February 1, 2024 By Dr. Elli Androulaki
Gabi Zodik
5 min read

Ever since the COVID-19 pandemic, cash usage has been decreasing worldwide and digital payments based on cryptocurrencies or legacy digital payment systems have prevailed. As a result, new forms of centrally managed digital currencies are emerging alongside cryptocurrencies like Bitcoin, the notorious volatility of which has challenged their acceptance worldwide. More prominently, central bank digital currencies (CBDCs) have come to offer digital forms of central bank money, while tokenized deposits tokenize the lifecycle of commercial bank money in both the retail and wholesale context.

Under such centrally governed systems, accountability needs to co-exist with privacy, while both need to respect the need for authorized audits. At the same time, because of the system’s critical nature, achieving resilience is crucial while its definition extends beyond the crash fault tolerance in legacy critical infrastructure systems. The system must be resilient to a Byzantine fault, so that it can continue to operate even if parts of the system have been compromised.

Decentralized transaction processing systems, such as distributed ledger technology (DLT), are relevant platforms, but current DLT implementations are generally not scalable enough. That ceiling has been shattered by recent work done by IBM Research®, which delivers a high performing framework for CBDCs that combines privacy, regulation compliance and advanced resilience.

What are central bank digital currencies?

Central bank digital currencies are digital currencies controlled by the central banks of countries. Like cash, they are designed to store value, serve as mediums of exchange, and represent a unit of account. CBDCs are used for both wholesale settlements between commercial banks or central banks and retail payment transactions, such as transactions by individuals. In recent years, CBDCs have been positioned as a viable remedy to current inefficiencies in financial markets, as they can promote innovation, more effectively aid inclusion in payment systems and reduce settlement delays, costs, and counterparty risks.

Today, more than 130 central banks are actively exploring CBDCs and publishing periodic reports on the functional and non-functional requirements of CBDC platforms, including the evolving architectural considerations and the outcomes of their various CBDC experimentations. A handful of national central banks have even started CBDC pilots, while the European Central Bank recently initiated a legislation proposal for the adoption of a digital euro.

Learn how banks and governments are achieving financial inclusion through digital solutions.

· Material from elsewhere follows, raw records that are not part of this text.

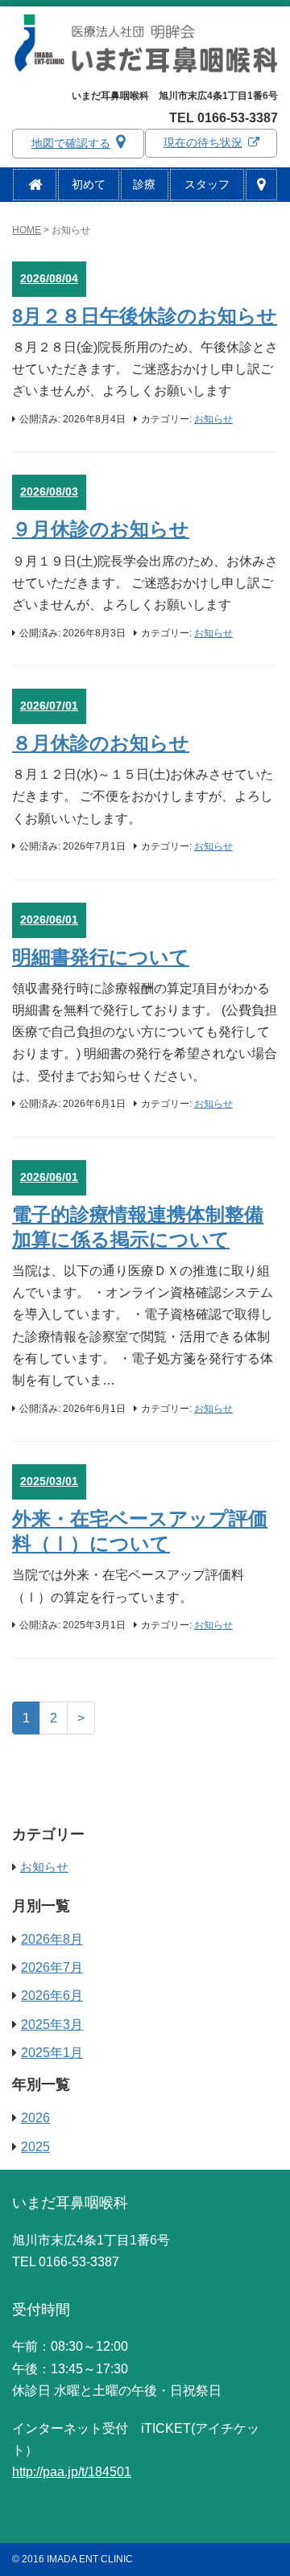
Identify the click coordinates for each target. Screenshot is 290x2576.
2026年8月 (52, 1939)
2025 (35, 2147)
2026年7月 (52, 1967)
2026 (35, 2118)
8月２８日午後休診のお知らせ (144, 316)
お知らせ (213, 419)
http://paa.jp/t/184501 (71, 2472)
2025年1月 (52, 2053)
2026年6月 (52, 1995)
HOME (26, 230)
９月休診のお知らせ (100, 529)
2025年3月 (52, 2024)
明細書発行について (100, 957)
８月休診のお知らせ (100, 743)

CBDC requirements and challenges

Although the regulation of CBDC systems depends on local jurisdiction, systems share many of the same functional and non-functional requirements. For example, the critical impact of CBDC infrastructure on the monetary supply implies that it should be governed by central banks. However, the robustness and resilience requirements associated with the critical nature of a CBDC system impose a decentralized governance, geographically distributed deployment of the system and independent operation of the different parts of the system.

Regulatory compliance and efficient dispute resolution capabilities require transparency, auditability, and non-repudiation. Regulations such as the anti-money-laundering directive (AML) or efforts that focus on combating the financing of terrorism (CFT) stipulate that suspicious payment transactions be detected, attributed to their origin and reported to the relevant authorities. Alternatively, the EU’s Revised Payment Services Directive (PSD2) emphasizes the importance of fraud detection and dispute resolution. Additionally, a CBDC system should interoperate with existing payment, settlement, and liquidity infrastructures alongside other CBDC systems and emerging digital asset systems.

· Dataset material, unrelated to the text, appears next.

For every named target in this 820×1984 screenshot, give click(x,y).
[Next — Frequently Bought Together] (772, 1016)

The performance and scalability of the system are crucial for its acceptance and use. This is important for a wholesale CBDC platform that seeks to extend its use for other applications beyond settlement. Retail CBDC systems should be able to compete with existing payment services and accommodate millions of user transactions. This means being able to process tens of thousands of transactions per second (TPS) at peak times.

Payment transaction privacy is also important. Privacy refers to the right of data owners to control who accesses their transactional information. For example, PSD2 states that the processing of personal information must comply with the GDPR and its principles of data minimization, which restricts the collection of personal information to what is necessary for transaction processing. This can be interpreted in various ways. A conservative approach to data minimization makes sure that payment transactions are processed without leaking any information about the transacting parties or the values of the transactions. This renders transaction monitoring and audit more difficult. A permissive approach reveals the value of the payments and potentially the identities of the payer and payee.

A progressive CBDC system should accommodate different interpretations of privacy, along with all other requirements, including performance and auditability. As technology evolves, so do privacy regulations and requirements—and agility should be built in.

How does the IBM Research platform cope with these challenges?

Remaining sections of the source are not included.